Mara’s Lessons Learned in Panama [Part Two]

Only three sleeps left for me in Panama! How the time does fly. Here is the rest of some of the things that I have learned over the last three months:

  • The air conditioning can be turned up so high that when you walk out of an a/c’d building or car, your glasses WILL fog up; and this is normal. It isn’t just a ‘Canada in the winter time’ thing.
  • To be accepted as anything other than a tourist in Panama, you must be dressed chic. No shorts in public, and most definitely heels at all possible times.
  • Cockroaches can’t be killed just by throwing a big hardcover book on it. You need to be much more violent and completely flatten them. A broom has proved to be the most effective tool for this.
  • There are no mosquitos in Panama City proper.
  • People honk like they’re in New York.
  • Almost everything in Panama is closed on Sundays.
  • Microwave cooking is doable when absolutely necessary, and cooking anything from chicken to noodles to vegetables is possible…but tricky.
  • I’m not brave enough to manually light my gas stove’s oven pilot light. And I’ve lived successfully for three months without baking or roasting anything.
  • In Panama it gets dark at 7pm every day. I don’t like this and I’m still not used to it. But it does beat Canadian winters where it gets dark at 4pm.
  • There are security guards (and barbed wire) everywhere. This is normal. Not uncommon.
  • Chivalry is NOT actually dead, and there are places in the world where it’s still ‘ladies first’ and ‘here let me get that door for you’. I’m not sure if this is because of the whole ‘machismo’ mentality or because it is out of respect.
  •  The tap water in Panama is actually safe to drink (I learned this after 2 months of BUYING or BOILING all of my water). Outside of Panama City is a different story. Don’t drink that stuff.
  • Panama City really does have the mosquito thing under control. I have been bitten only twice in three months. Each time, however, I thought about the dengue fever and malaria outbreaks currently around the city…
  • Ceviche isn’t actually all that bad. But it’s something that I won’t be eating on a regular basis. Also, the quality of ceviche varies. WIDELY. Me and raw seafood are not the best of friends.
  • If it smells funny, it will probably taste funny. Proceed with extreme caution.

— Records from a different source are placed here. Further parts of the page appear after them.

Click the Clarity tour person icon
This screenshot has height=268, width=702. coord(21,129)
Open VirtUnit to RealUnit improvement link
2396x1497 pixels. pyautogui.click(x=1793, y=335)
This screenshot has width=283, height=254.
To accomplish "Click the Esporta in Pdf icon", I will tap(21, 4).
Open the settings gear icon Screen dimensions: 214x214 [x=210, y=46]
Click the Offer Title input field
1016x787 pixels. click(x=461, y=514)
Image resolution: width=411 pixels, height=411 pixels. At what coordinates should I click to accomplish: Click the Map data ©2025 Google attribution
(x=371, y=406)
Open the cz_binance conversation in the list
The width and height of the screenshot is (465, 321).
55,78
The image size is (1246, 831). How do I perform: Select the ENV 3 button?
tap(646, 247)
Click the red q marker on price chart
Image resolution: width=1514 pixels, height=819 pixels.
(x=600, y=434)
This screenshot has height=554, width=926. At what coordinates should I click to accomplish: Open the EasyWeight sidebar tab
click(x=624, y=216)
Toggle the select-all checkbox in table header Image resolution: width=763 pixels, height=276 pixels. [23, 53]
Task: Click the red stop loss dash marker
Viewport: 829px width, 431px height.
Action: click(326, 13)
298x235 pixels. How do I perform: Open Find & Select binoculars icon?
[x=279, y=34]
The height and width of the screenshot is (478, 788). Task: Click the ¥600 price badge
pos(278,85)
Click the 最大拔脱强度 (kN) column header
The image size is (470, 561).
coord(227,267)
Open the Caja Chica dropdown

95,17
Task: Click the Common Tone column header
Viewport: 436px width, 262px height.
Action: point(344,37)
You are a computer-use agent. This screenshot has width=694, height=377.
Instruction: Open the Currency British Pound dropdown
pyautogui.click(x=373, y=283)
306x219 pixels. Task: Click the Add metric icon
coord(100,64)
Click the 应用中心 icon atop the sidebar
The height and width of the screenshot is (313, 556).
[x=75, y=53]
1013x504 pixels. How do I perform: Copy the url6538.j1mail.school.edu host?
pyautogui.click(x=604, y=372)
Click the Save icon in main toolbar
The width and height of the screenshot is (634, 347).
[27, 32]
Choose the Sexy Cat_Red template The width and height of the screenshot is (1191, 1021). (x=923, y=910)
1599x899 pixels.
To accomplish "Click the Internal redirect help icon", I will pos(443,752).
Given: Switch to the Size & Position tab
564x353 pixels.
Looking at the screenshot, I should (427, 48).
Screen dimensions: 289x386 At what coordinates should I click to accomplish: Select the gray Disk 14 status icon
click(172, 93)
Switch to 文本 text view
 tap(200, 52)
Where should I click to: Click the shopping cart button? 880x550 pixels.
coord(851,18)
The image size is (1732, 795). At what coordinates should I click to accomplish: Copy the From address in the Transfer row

  • Panamanian doctors will always give you medicine through injection. You have to request medicine by pill. I don’t go to Panamanian doctors; I don’t like needles, and I don’t know how to ask for oral medication instead of an injection in Spanish.
  • I have developed my diplomatic skills and level of professionalism to a point where I can successfully function and effectively map, bridge, and integrate (to some degree) different cultures working in an international environment. This being said, some people are just stubborn and will never be able to bridge cultures and work effectively in a cross-cultural environment.
  • My communication skills are awesome. And you need awesome communication skills to work successfully in a virtual environment. (Example, if you are working in Panama and your boss is in Canada.)
  • “Panamanians drink, drive, and speak very fast. Everything else, they do at a dead crawl.”  I agree with this statement.
  • I’ve stopped making plans in Panama. I just go with the flow. Things rarely go the way you plan in Panama. So I’ve learned to adapt and be much more flexible than I ever thought I could be, rather than risk losing my mind to the insanity (and hilarity) of my experiences here (and everywhere else).
  • Common sense isn’t as ‘common sensical’ as you would think. But in another country, you can chalk it up to ‘cultural differences’… most of the time.
  • I love palm trees. And I will miss them.
  • Panama really doesn’t listen to weather reports, or have regular weather reports, because the weather is always the same: a high of 32ish, low of 25ish, and sunny with a chance of thunderstorms. I love this, and I’m going to miss it.
  • I’m a home body. It took me two months to fully adjust and feel like my Panama was my home. I do ‘naturalize’ in a new environment, but it takes a good long while. Especially while I’m living alone.
  • Patience is a virtue. One that I thought I just didn’t have, but I’ve learned, and I’m working on it.
  • I am Canadian, through and through. No changing that. And I’m proud of this fact.
  • You can spend three months in a tropical country and not get a tan. In fact, you can come back home more pale than you were when you left.
  • An international internship looks great on the resume. Because of this internship, I’ve successfully gotten a contract position at Centennial College working on a Business Continuity Project! All while still in Panama! I am proud of myself for this. Very proud.
  • If I had the choice to do this whole thing again, I would.